Früher habe ich eine Blockchain meist anhand weniger einfacher Fragen beurteilt: Wie schnell ist sie, wie niedrig sind die Gebühren und wie viele Anwendungen laufen darauf?

Doch nachdem ich etwas über @dusk gelernt hatte, wurde mir klar: Für Infrastrukturen, die um regulierte Finanzwerte herum gebaut werden, geht die Geschichte weit über Tempo und dApps hinaus.

@Dusk konzentriert sich darauf, Infrastruktur für regulierte Finanzmärkte aufzubauen, bei der Datenschutz und Compliance gleichzeitig existieren müssen. Das macht die zugrunde liegende Architektur besonders interessant.
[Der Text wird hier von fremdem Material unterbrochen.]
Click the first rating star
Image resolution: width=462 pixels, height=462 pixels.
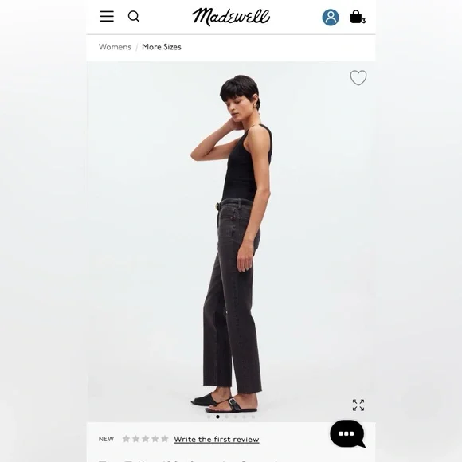click(x=126, y=439)
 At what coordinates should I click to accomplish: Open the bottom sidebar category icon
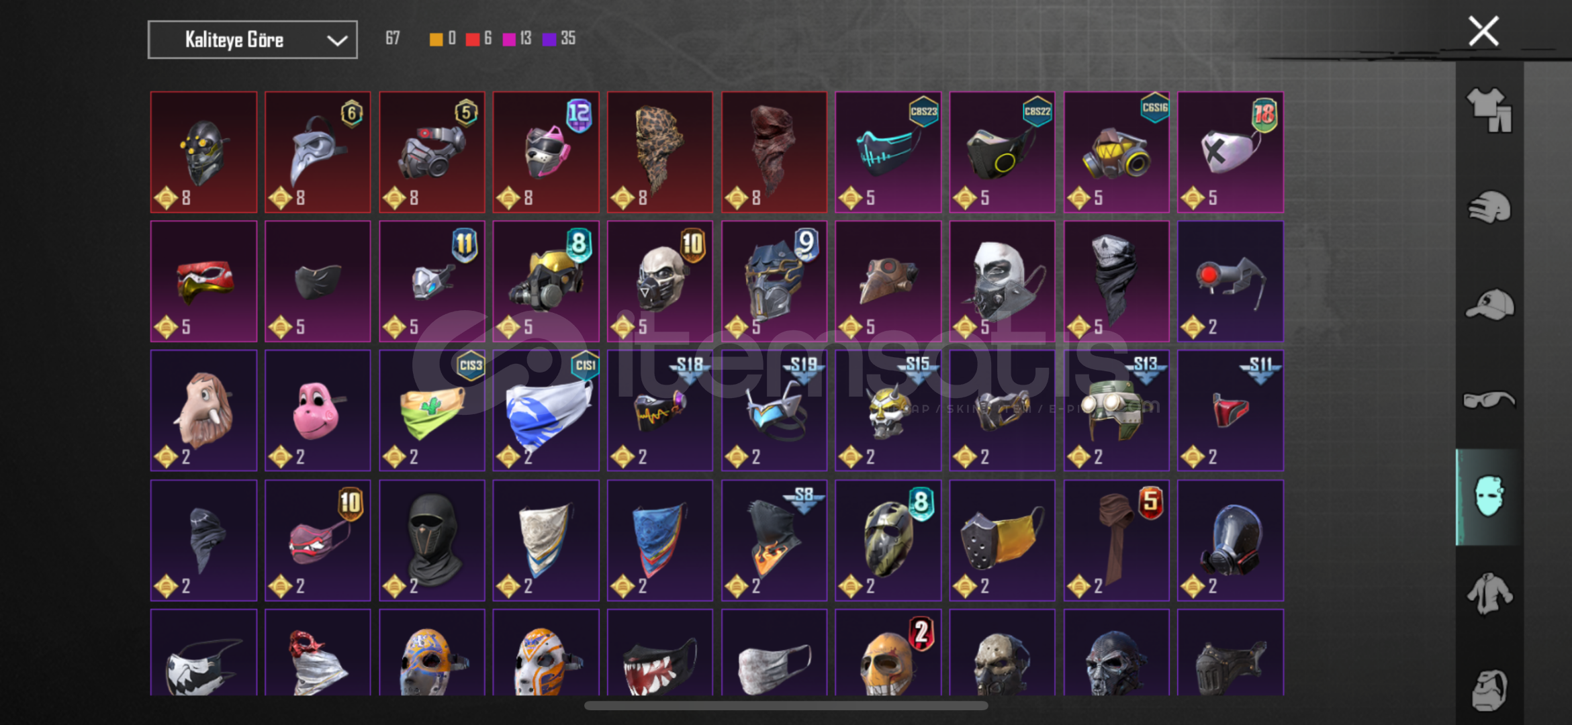[1489, 689]
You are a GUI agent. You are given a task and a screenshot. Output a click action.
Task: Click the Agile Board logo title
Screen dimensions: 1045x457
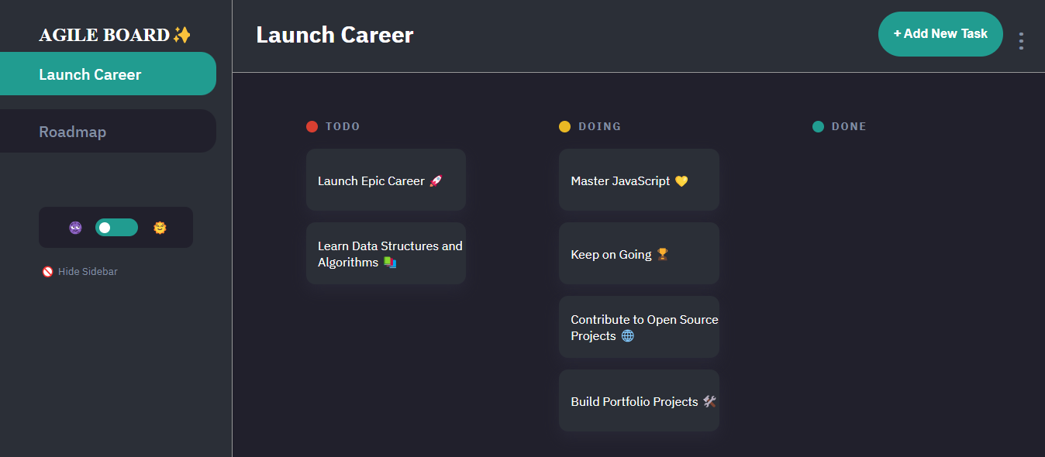[x=105, y=35]
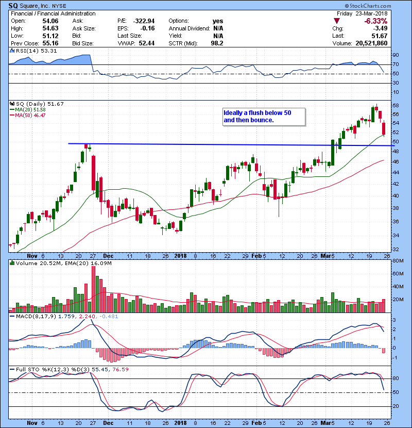Screen dimensions: 412x428
Task: Click the Full STO legend line marker
Action: [11, 369]
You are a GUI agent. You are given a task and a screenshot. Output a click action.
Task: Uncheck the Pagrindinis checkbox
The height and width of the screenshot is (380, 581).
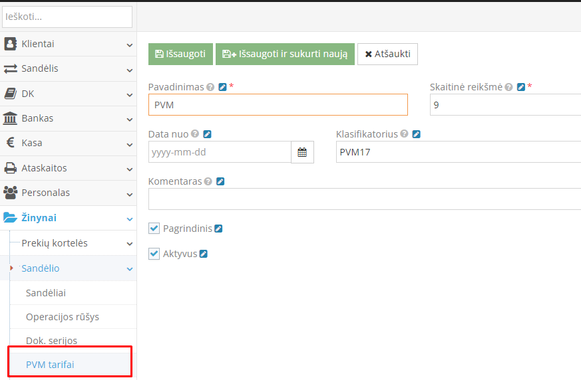point(154,229)
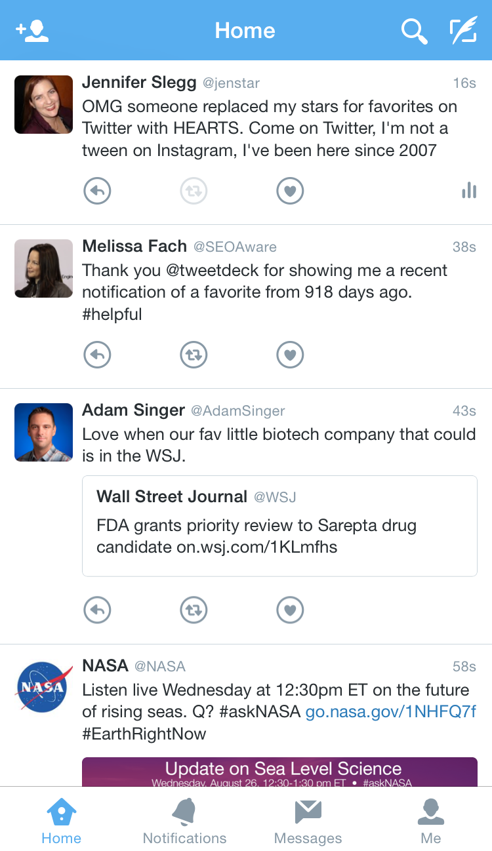Select the Home tab in bottom bar
This screenshot has height=851, width=492.
tap(61, 820)
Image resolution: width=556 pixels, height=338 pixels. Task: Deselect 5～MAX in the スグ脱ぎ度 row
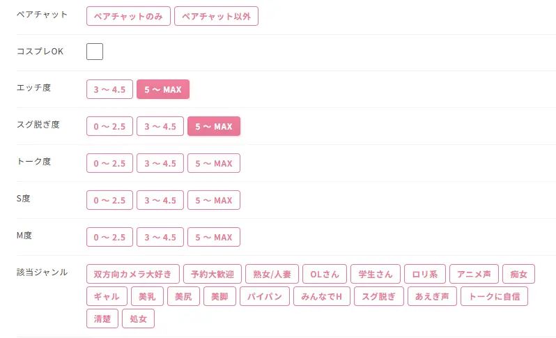coord(214,126)
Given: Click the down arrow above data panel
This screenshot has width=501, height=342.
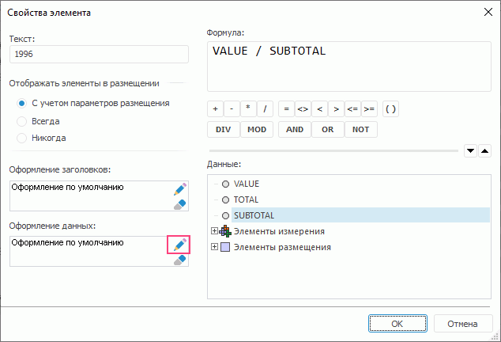Looking at the screenshot, I should click(x=469, y=150).
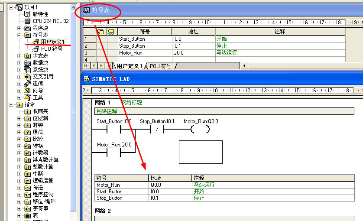Click the 工具 hammer icon in tree
Viewport: 363px width, 221px height.
pyautogui.click(x=28, y=97)
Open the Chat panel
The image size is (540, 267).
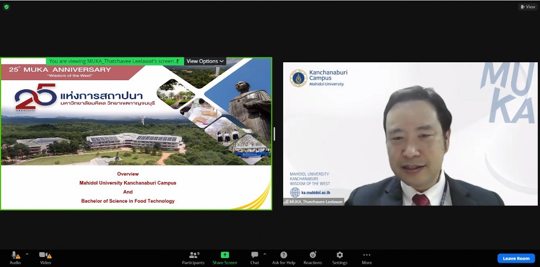pos(255,255)
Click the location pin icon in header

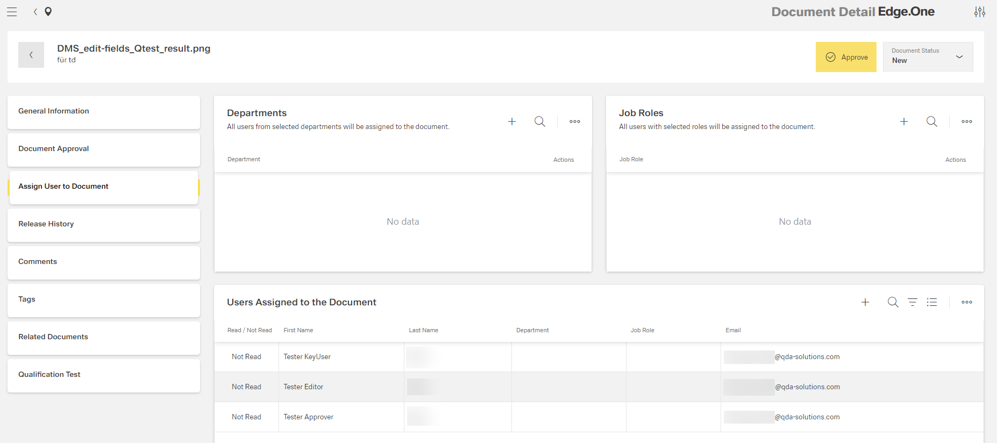pyautogui.click(x=48, y=12)
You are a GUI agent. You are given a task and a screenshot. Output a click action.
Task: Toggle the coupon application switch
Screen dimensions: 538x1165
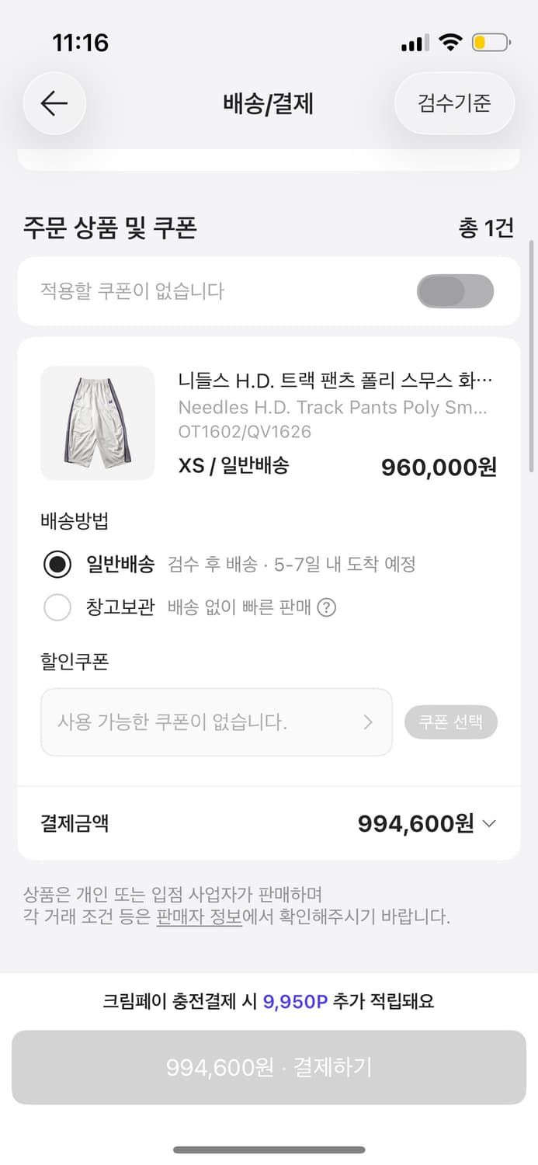click(456, 290)
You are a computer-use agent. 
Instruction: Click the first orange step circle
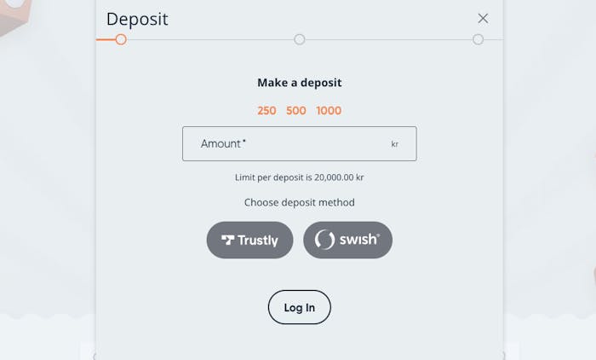click(121, 39)
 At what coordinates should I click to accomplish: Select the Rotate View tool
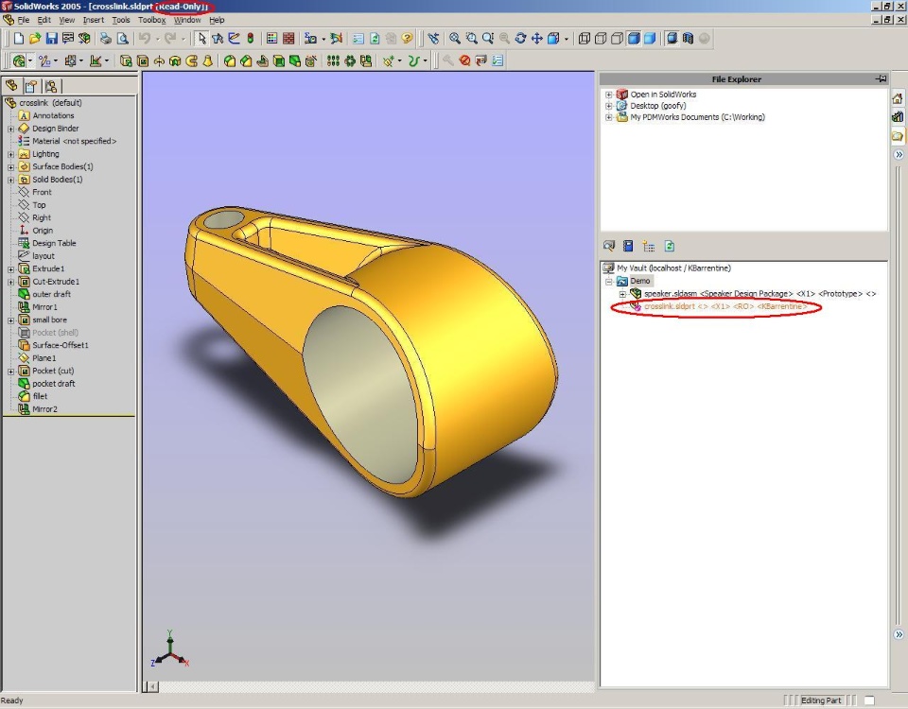(x=520, y=38)
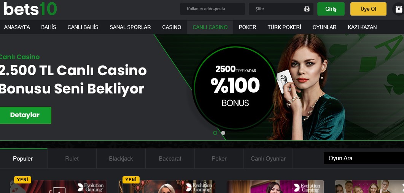Focus the Şifre password field
The image size is (404, 193).
pyautogui.click(x=281, y=9)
DuskEVM bietet eine EVM-kompatible Umgebung, die es Entwicklern ermöglicht, Solidity, Hardhat und vertraute Ethereum-Tools zu verwenden. Vertrauliche Workflows werden durch Hedger ermöglicht, wobei homomorphe Verschlüsselung (ElGamal über ECC) mit Zero-Knowledge-Proofs kombiniert wird. Offizielle Materialien besagen, dass leichte Circuits Beweise clientseitig in unter 2 Sekunden erzeugen können, während Beträge und Salden verschlüsselt bleiben.

Darunter liegt DuskDS, die Settlement- und Data-Availability-Schicht mit Succinct Attestation, einem komitee-basierten Proof-of-Stake-Konsens.

Zu den wichtigsten dokumentierten Parametern gehören:
Mindest-Stake: 1,000 $DUSK
Epoch: 2.160 Blöcke
Komitee-Credits: 64
Maximale Iterationen: 50
Deterministische Finalität innerhalb von Sekunden

Rusk, in Rust geschrieben, übernimmt Konsens, Transaktionsmodelle und die Netzwerkkommunikation. Citadel ergänzt selektive Offenlegung und ermöglicht es Nutzern, bestimmte Eigenschaften – etwa den Status als akkreditierter Investor – nachzuweisen, ohne unnötige Informationen offenzulegen.

Für sich genommen mögen diese Komponenten vertraut wirken. Zusammen zeigen sie, was Dusk aufbaut: Infrastruktur, um echte finanzielle Prozesse on-chain abzubilden und dabei Datenschutz, Compliance, Zugriffskontrolle und deterministisches Settlement zu wahren.